(THE DATA Opens)
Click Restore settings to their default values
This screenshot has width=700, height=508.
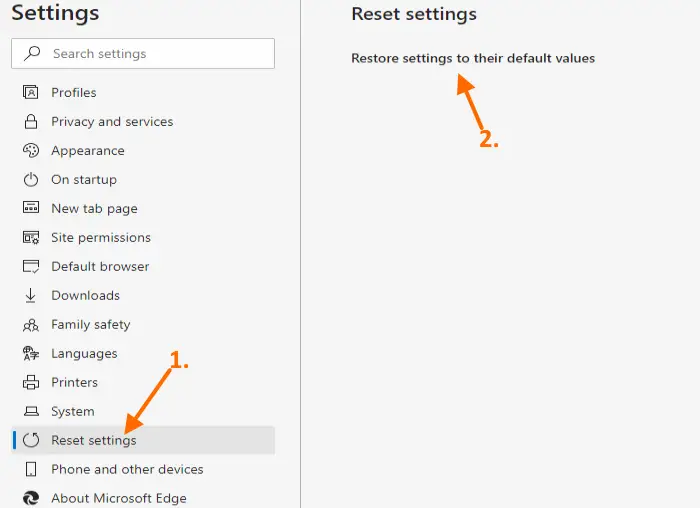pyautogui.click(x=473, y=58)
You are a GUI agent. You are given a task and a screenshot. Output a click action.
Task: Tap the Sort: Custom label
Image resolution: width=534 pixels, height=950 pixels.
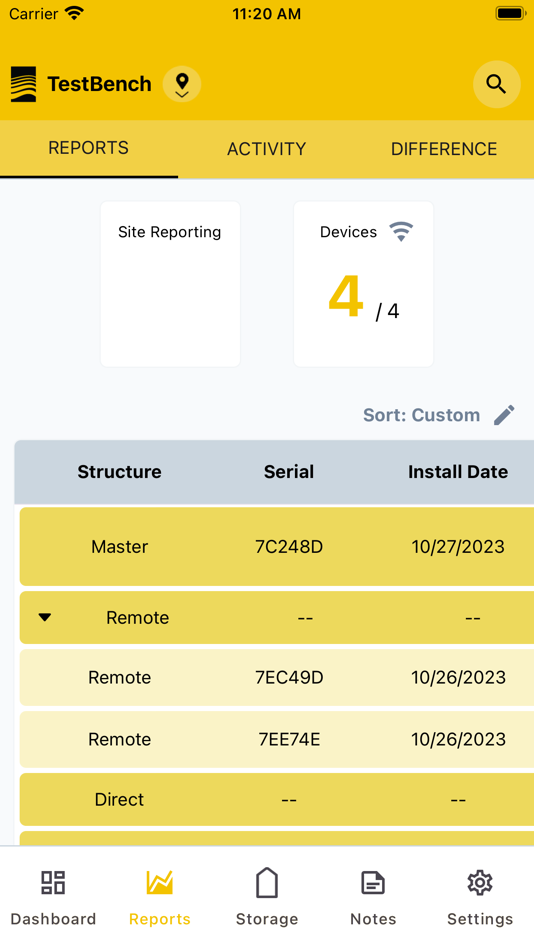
(THE DATA Closes)
> [WHAT THE TASK ASKS] Set down, word for word, only the lines running from the line with "This screenshot has width=700, height=508." through the final line of the entries above, omitting all pictures.

> [EXERCISE RESULT]
This screenshot has width=700, height=508.
pyautogui.click(x=473, y=58)
You are a GUI agent. You are given a task and a screenshot. Output a click action.
Task: Tap the Sort: Custom label
Image resolution: width=534 pixels, height=950 pixels.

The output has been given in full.